Setting up a reverse tunnel to access your Linux development machine anywhere

When you’re always on the road, having access to all your code is probably something that ranks up there right next to “Having constant internet connection”.

If you’re like me, you probably have multiple machines and depending on the day,
you probably will be working on different onces most of the time.

How do you then keep all your code, configurations and setup universal all
throughout your machines?

If pushing a git commit with a message “Work in Progress” from your laptop so that you can
continue working on it when you get home, is something familar to you, this
article might be for you.

Instead of messing around with WIP git commits, forgotten configuration files
and environment settings, why not consolidate all your work into a single
machine which you can use anywhere and at anytime.

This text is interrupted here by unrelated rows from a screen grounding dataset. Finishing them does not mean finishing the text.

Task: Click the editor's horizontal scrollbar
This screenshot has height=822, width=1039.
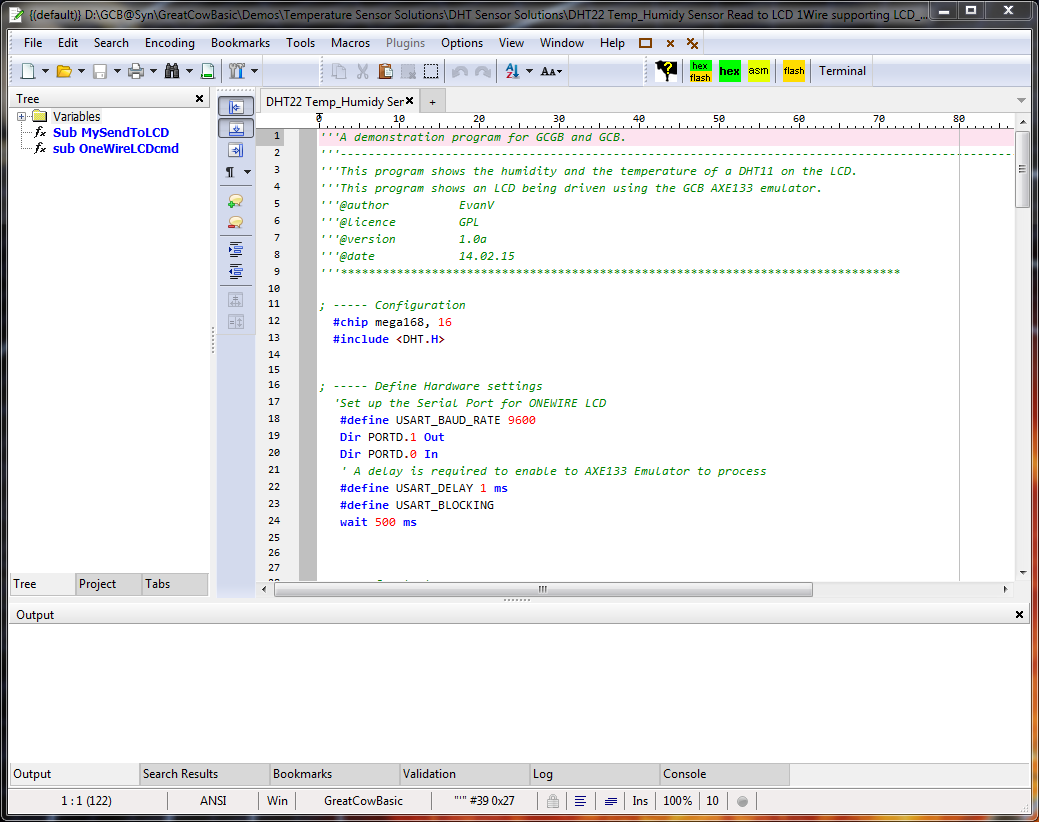Action: point(542,589)
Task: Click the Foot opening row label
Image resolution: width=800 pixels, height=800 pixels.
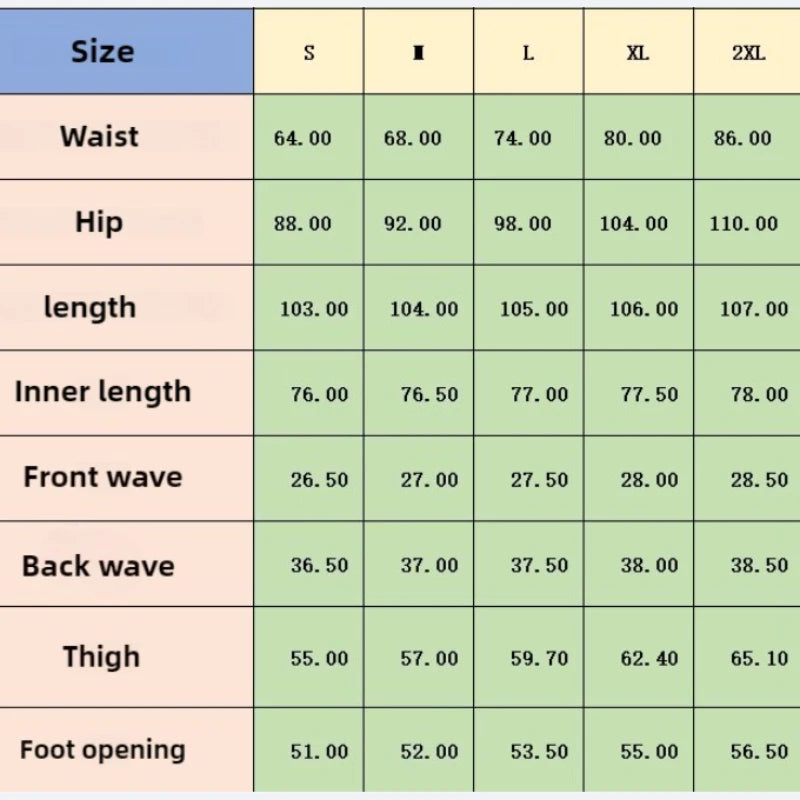Action: [x=103, y=750]
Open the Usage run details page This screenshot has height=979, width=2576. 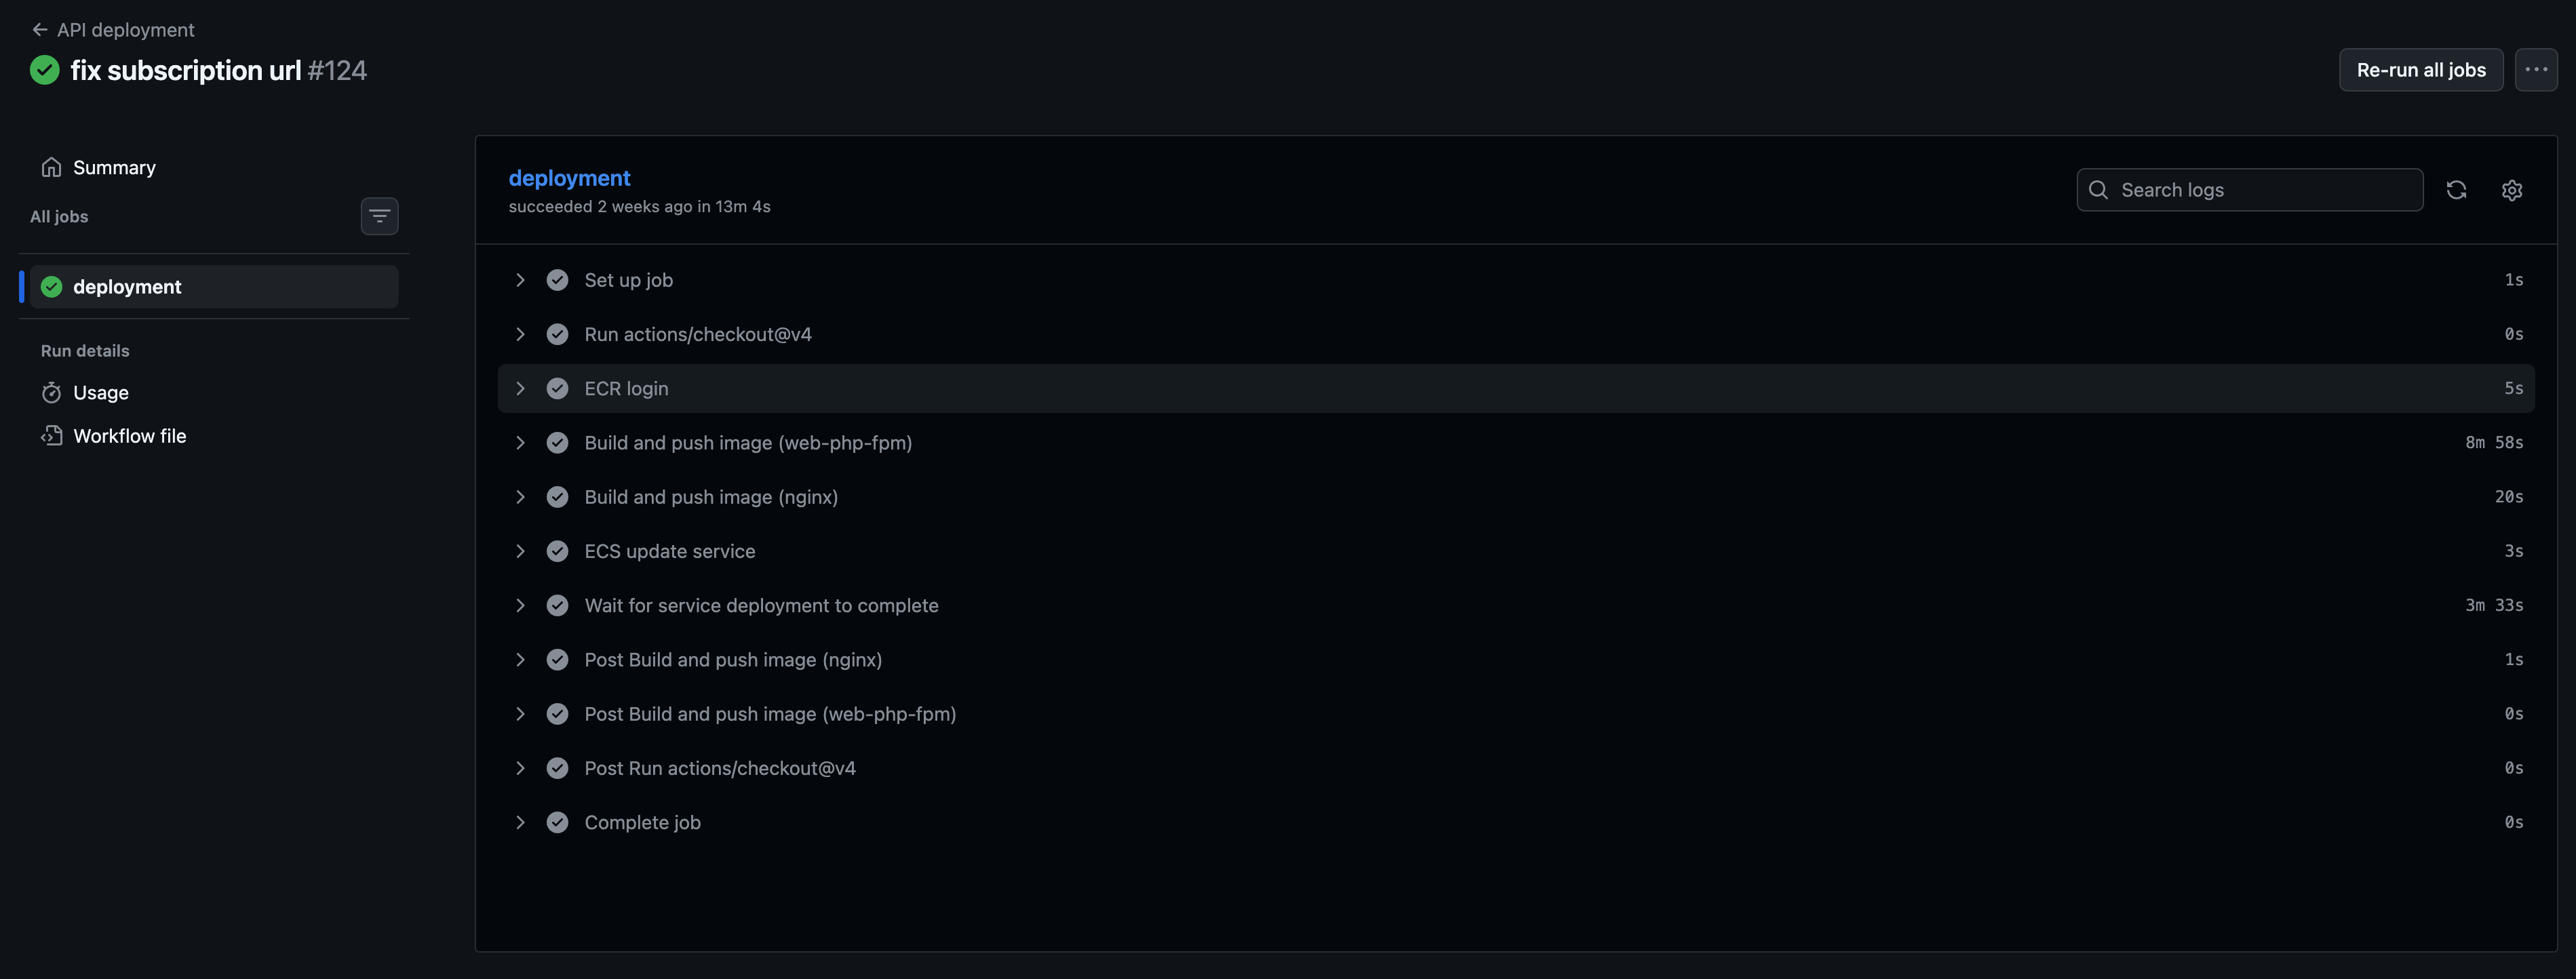click(101, 393)
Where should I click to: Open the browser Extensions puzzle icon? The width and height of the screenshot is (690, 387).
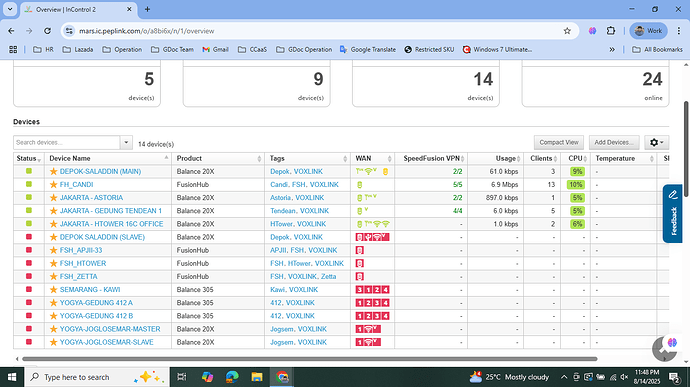tap(611, 31)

First, you need an easy way to access your chosen development machine

Your home connection usually would have a dynamic ip address and having to
always remember your ip address would probably be quite a pain and unproductive.

I use Pagekite, a reverse proxy tunneling solution that
you run on your own machine which returns your ip address and instructions to a
centralized server that you have access to.

This system would also ensure that you do not need to configure and mess around
with your Router’s Portforwarding settings. Pagekite would listen to the ports
that you define and allow quick no hassle access to it.

  1. Sign up for an account at Pagekite
    • Remember your chosen kite name as you will need to use it further down.